#### WHAT YOU ARE ASKED TO DO:
Convert all of the material below into a JSON list of strings, one string per line, with no entries for blank lines. Leave the pictures out.

#### GIVEN DATA:
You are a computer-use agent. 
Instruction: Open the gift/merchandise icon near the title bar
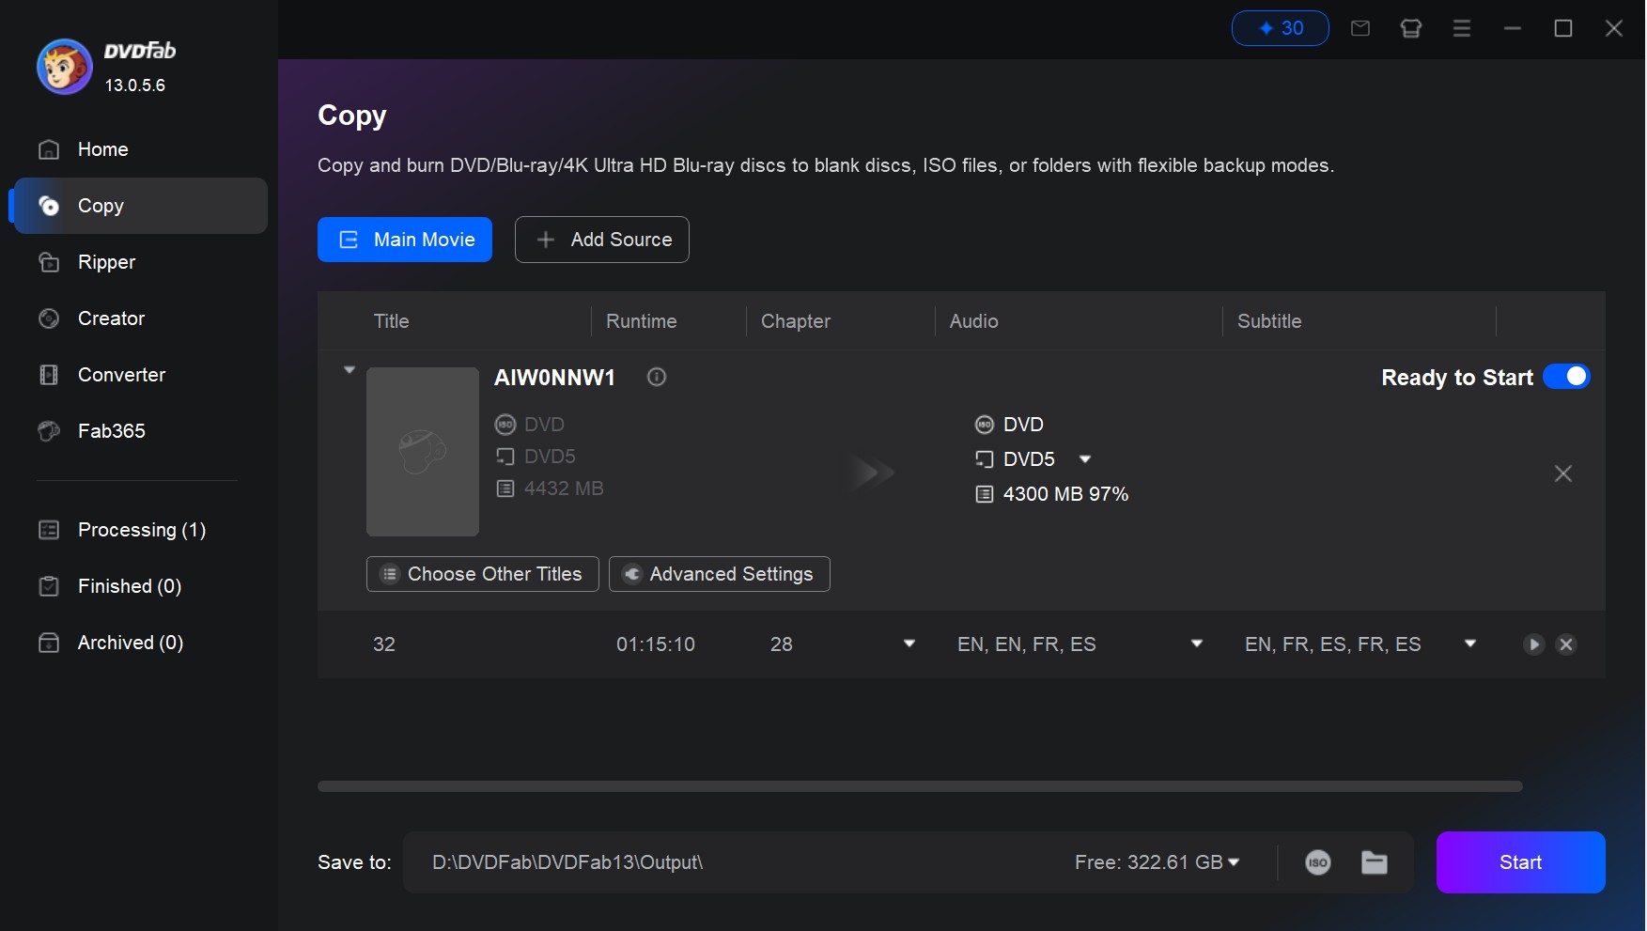click(x=1411, y=28)
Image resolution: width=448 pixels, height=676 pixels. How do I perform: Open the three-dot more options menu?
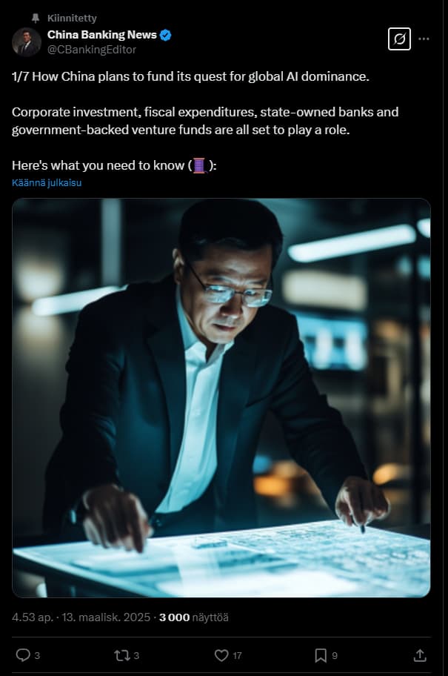[x=424, y=39]
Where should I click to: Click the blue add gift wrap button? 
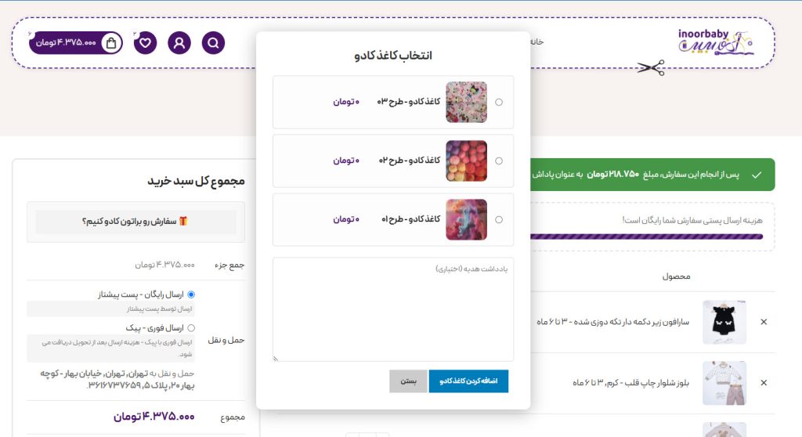468,381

#### RESULT BELOW:
[
  "You are a computer-use agent. ",
  "Instruction: Open the gift/merchandise icon near the title bar",
  "click(x=1411, y=28)",
  "Image resolution: width=448 pixels, height=676 pixels. How do I perform: Open the three-dot more options menu?",
  "[x=424, y=39]",
  "Where should I click to: Click the blue add gift wrap button? ",
  "468,381"
]